### DIRECTIVE
Reproduce every one of the records below word for word, leaving out the pictures.

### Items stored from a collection
>>>

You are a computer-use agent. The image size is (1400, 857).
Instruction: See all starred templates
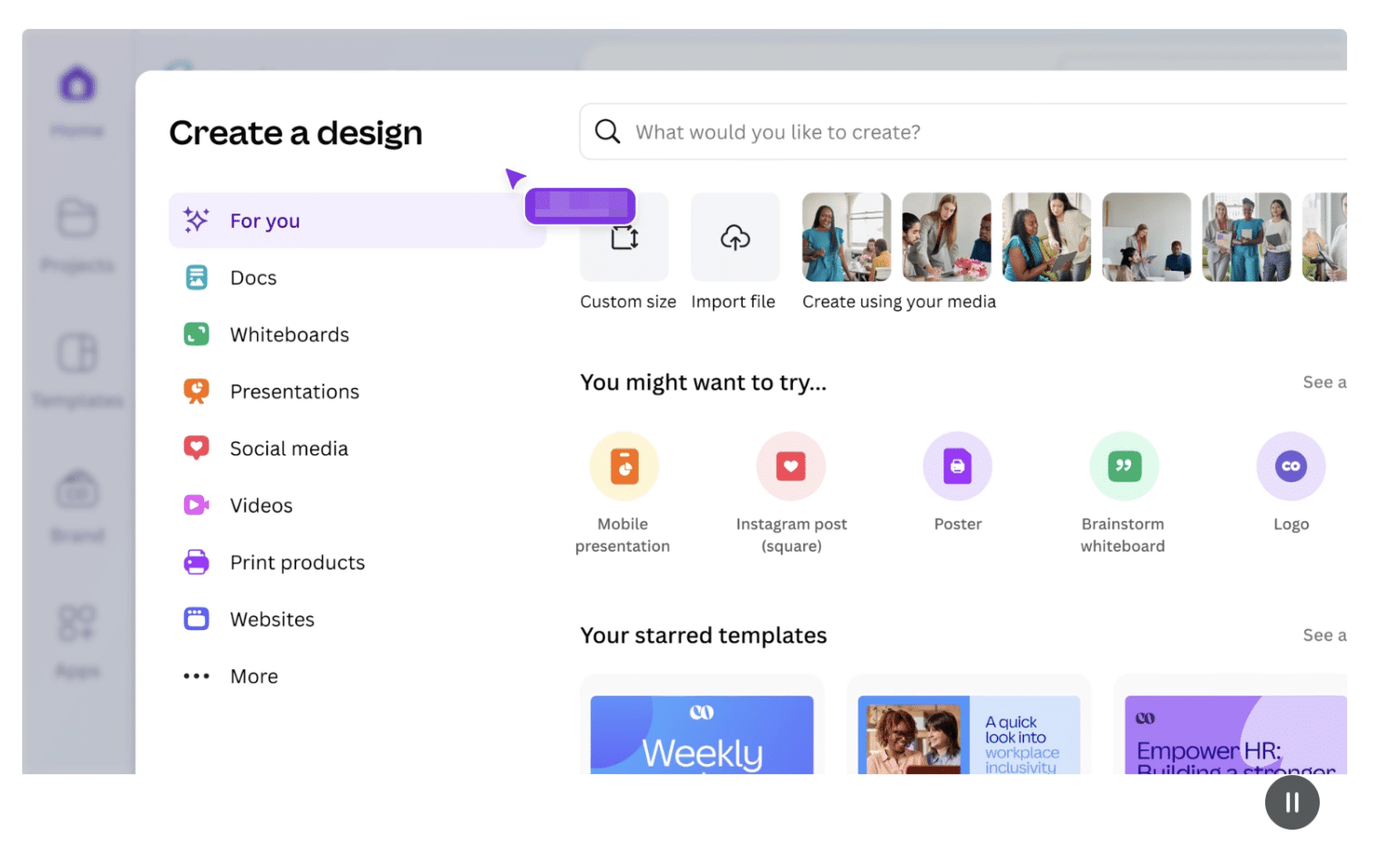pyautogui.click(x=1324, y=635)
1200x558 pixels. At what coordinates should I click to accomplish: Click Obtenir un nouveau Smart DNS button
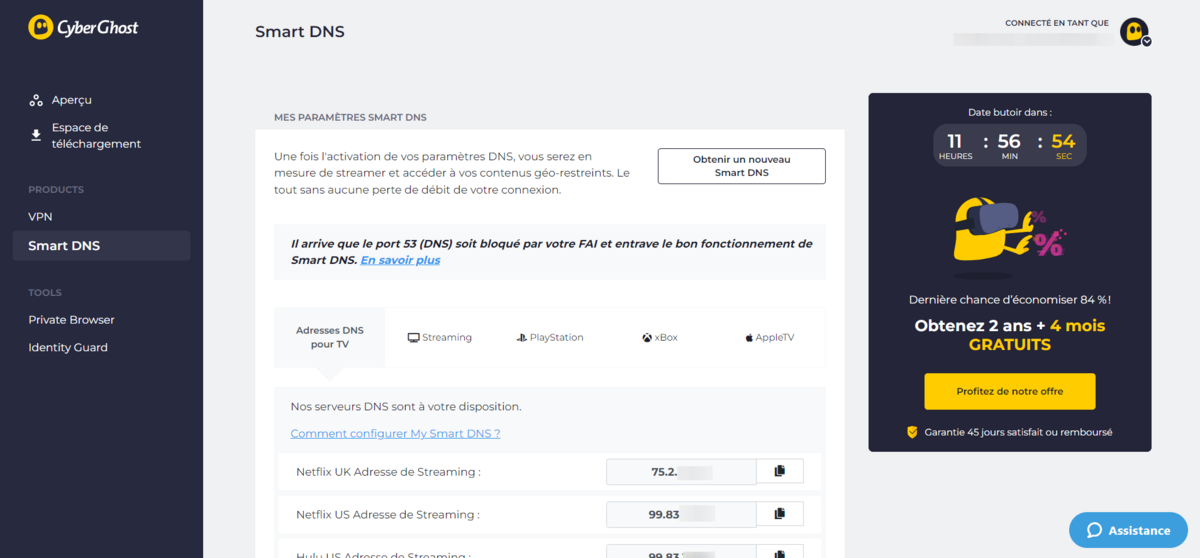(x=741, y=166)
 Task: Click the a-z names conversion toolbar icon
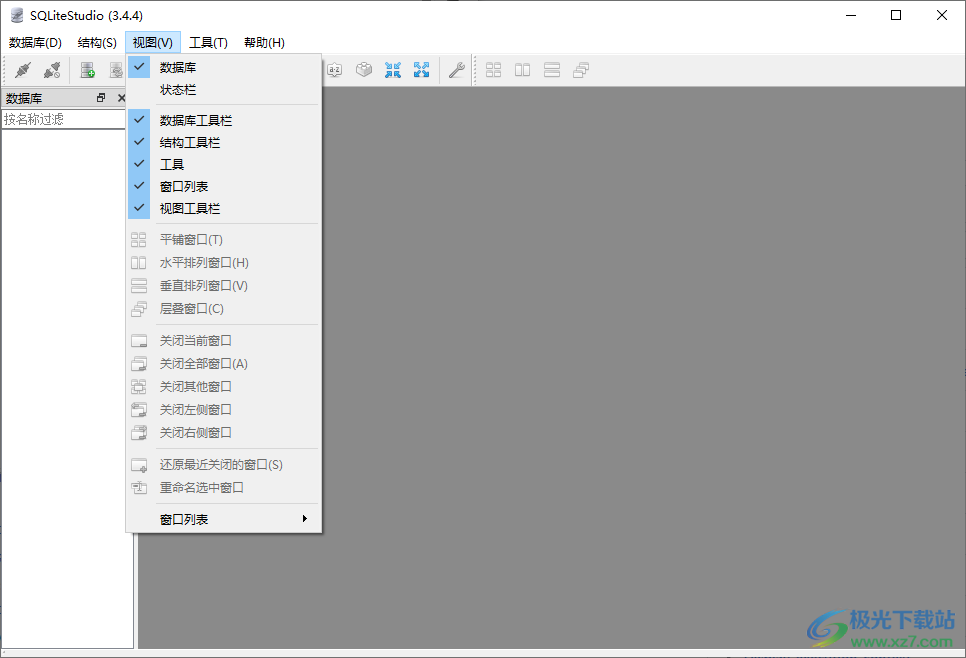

<<<

### EXERCISE RESULT
You are a computer-use agent. The image size is (1400, 857).
Instruction: See all starred templates
pyautogui.click(x=1324, y=635)
1200x558 pixels. At what coordinates should I click to accomplish: Click Obtenir un nouveau Smart DNS button
(x=741, y=166)
 Task: Click the a-z names conversion toolbar icon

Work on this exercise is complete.